El sargento de la Guardia civil nos dió un salvoconducto para llegar a Vera. Después de comer, yo con el alma en un hilo, fuimos a la cárcel con ánimo de saludar a Vizcaíno, pero no pudimos. Salimos a la carretera bajo un sol de fuego. En todos los pueblos del tránsito había jóvenes armados, gente petulante con fusiles y escopetas modernos. En Sumbilla nos pararon un momento; después seguimos adelante hasta Vera, donde mi hermano, cuando le conté lo que me había pasado, me dijo que iría al pueblo para preguntar a los carabineros si me podían dar un salvoconducto para llegar a Francia, pero le dijero que no. Yo me decidí a marchar a pie. A dos kilómetros ví que subía un automóvil y lo detuve. El dueño era un español de apellido francés. En la carretera no había obstáculos, pero antes de llegar a punto avanzado apareció un carabinero. “Este me fastidia”, me dije. El carabinero pidió los papeles al propietario del automóvil, y luego me dijo:

-Usted es Pío Baroja.

-Sí, señor.

-Usted ha sido preso. Así lo dcie el “Diaro de Navarra”.

-Es verdad, pero me soltaron.

-Y ahora, ¿a dónde va?

-voy a uno de estos caseríos de España.

Entonces el carabinero se echó a reír.

-Ya veo que va usted a Francia; yo no se lo impediré. Que cada cual se salve como pueda.

-Pues, muchas gracias.

En la frontera varias personas se interesaron por saber lo que me había pasado. Por la noche me llevaron hasta Hendaya, a casa de unos amigos. Estaba allí el doctor Bago, de San Sebastián, casado con una hija del escritor Grandmontagne. Le conté lo ocurrido y al día siguiente tuvo la malhadada idea de acercarse a la frontera de Navarra por Dancharinea, haciendo que le prendieran y lo llevaran a Pamplona.

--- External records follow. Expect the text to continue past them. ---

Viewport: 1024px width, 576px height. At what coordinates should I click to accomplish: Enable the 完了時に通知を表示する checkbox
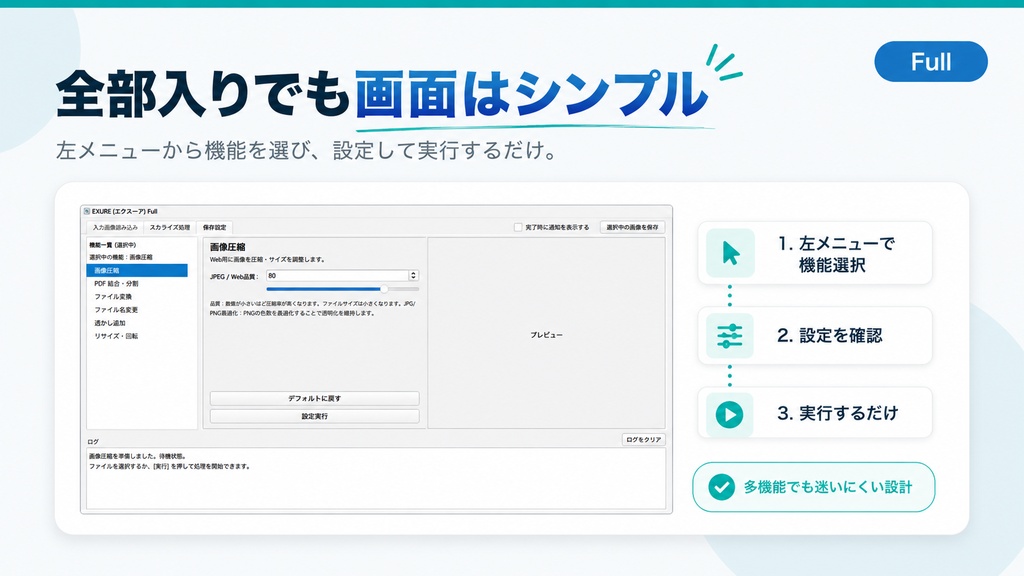[518, 227]
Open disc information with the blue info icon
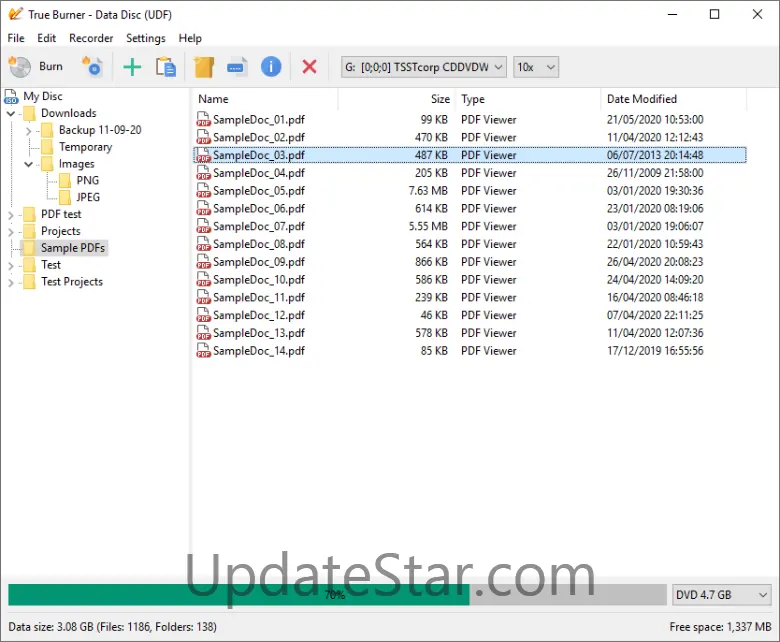This screenshot has height=642, width=780. pos(271,67)
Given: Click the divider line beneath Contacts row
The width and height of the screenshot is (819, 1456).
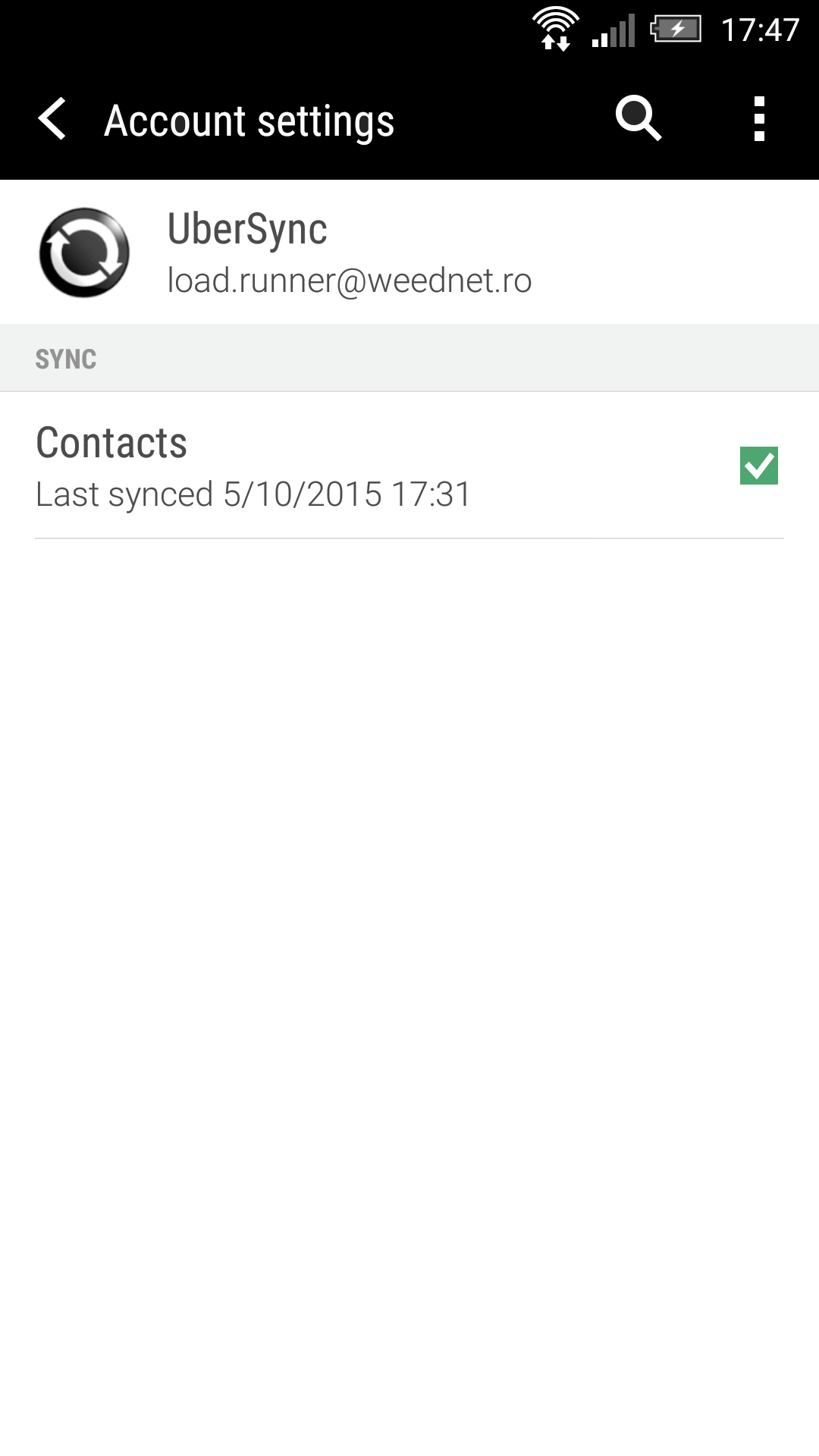Looking at the screenshot, I should coord(410,538).
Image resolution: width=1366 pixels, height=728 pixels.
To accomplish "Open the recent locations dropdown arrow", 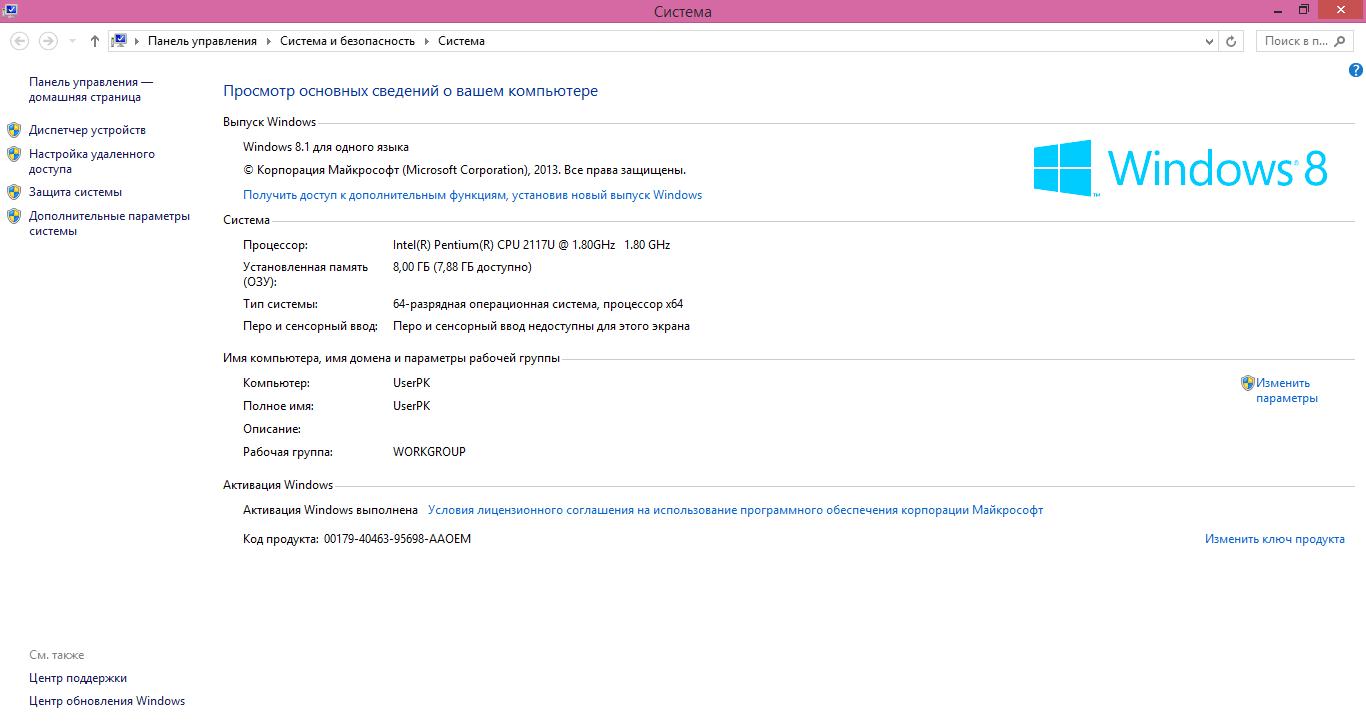I will coord(72,41).
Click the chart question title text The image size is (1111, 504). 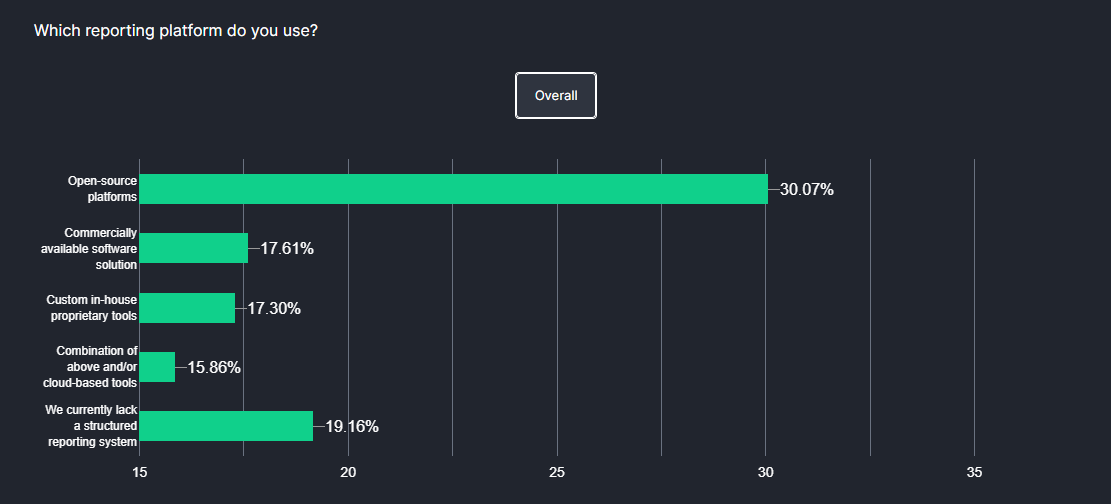click(176, 31)
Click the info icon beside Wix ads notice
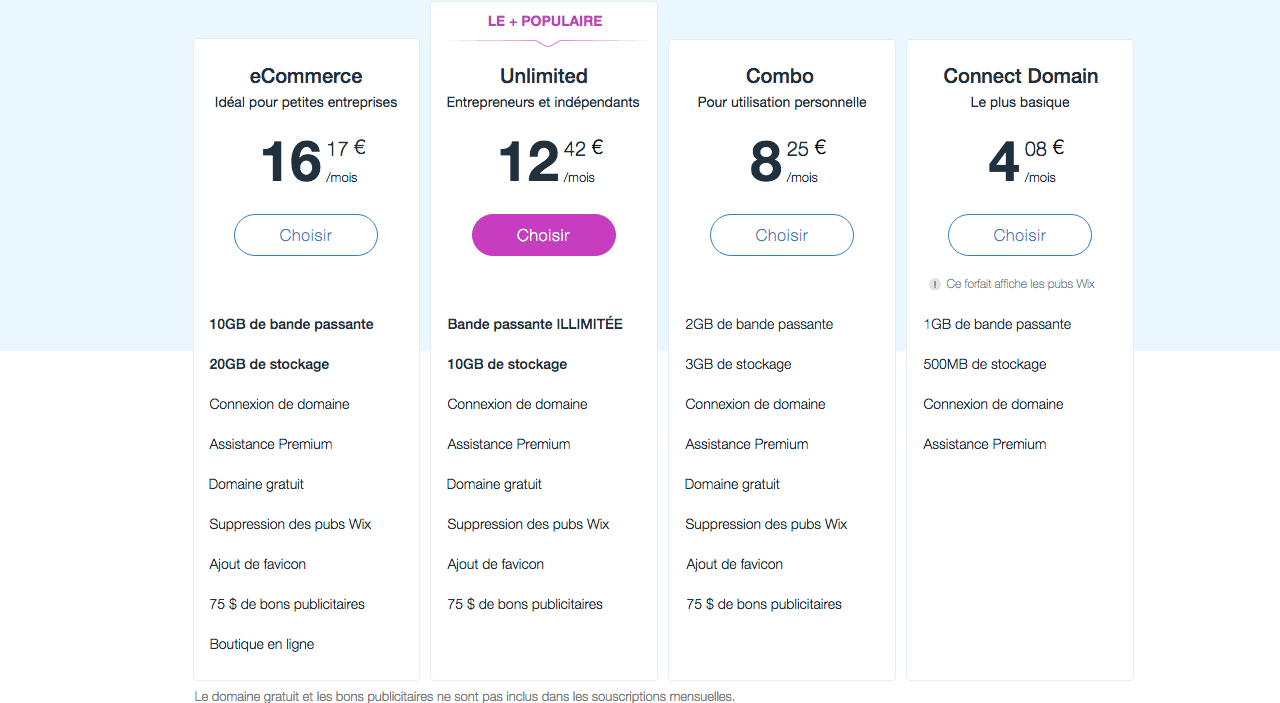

He ido después a la frontera de Vera, en el collado de Ibardin, para ver si no hay ya vigilancia y comunicarme con mi familia; pero allí siguen las boinas rojas y los hombres con el arma al brazo montando vigilancia...

* * *

N. de la R.-No podemos resistir al deseo de expresar la impresión que nos causa Baroja con su artículo, propio de un ególatra profundo, condición puesta de manifiesto una vez más.

Ese grito a la República que lanza entre los facciosos y que nosotros sostenemos con puntos suspensivos, le creemos sicnero en el escritor-académico, pero en la ocasión que relata parece más bien expresado en condiciones de desprecio para el enemigo común, que no le guardó consideración alguna.

Encuentra en su camino de tortura a una columna fascista y toda la reflexión que se le ocurre hacer es la de suponer que los 700 u 800 hombres que la integraban, estaban lanzados contra él y sus tres acompañantes. Que es cobarde el enemigo no lo descubre ahora Baroja. Lo que sí descubre el combatido escritor es su enorme vanidad. Para aquella columna, Baroja, no era más que un insignificante tropiezo. La prueba es que no le dieron importancia y esto es lo que más molestó a Baroja. Si le hubiera considerado como hombre de temperamento, para tenerle en cuenta, no son las hordas fascistas las que reparan en medios, ni en categorías, para librarse de enemigos.

Hace notar también Baroja su falta de cortesía al aludir a Valle-Inclán, dirigiéndole una intemperancia a sabiendas de que no le puede contestar. Otra cosa fuera si el glorioso manco hubiera podido dirigirle sus dicterios desde la tribuan del Ateneo donostiarra.

Y como final, vuelve a mostrar su incorrección al tratar de la aprehensión del doctor Bago, señalando imprudencias que de existir correrían parejas con su intrepidez al hablar de cosas sobre las que no está documentado.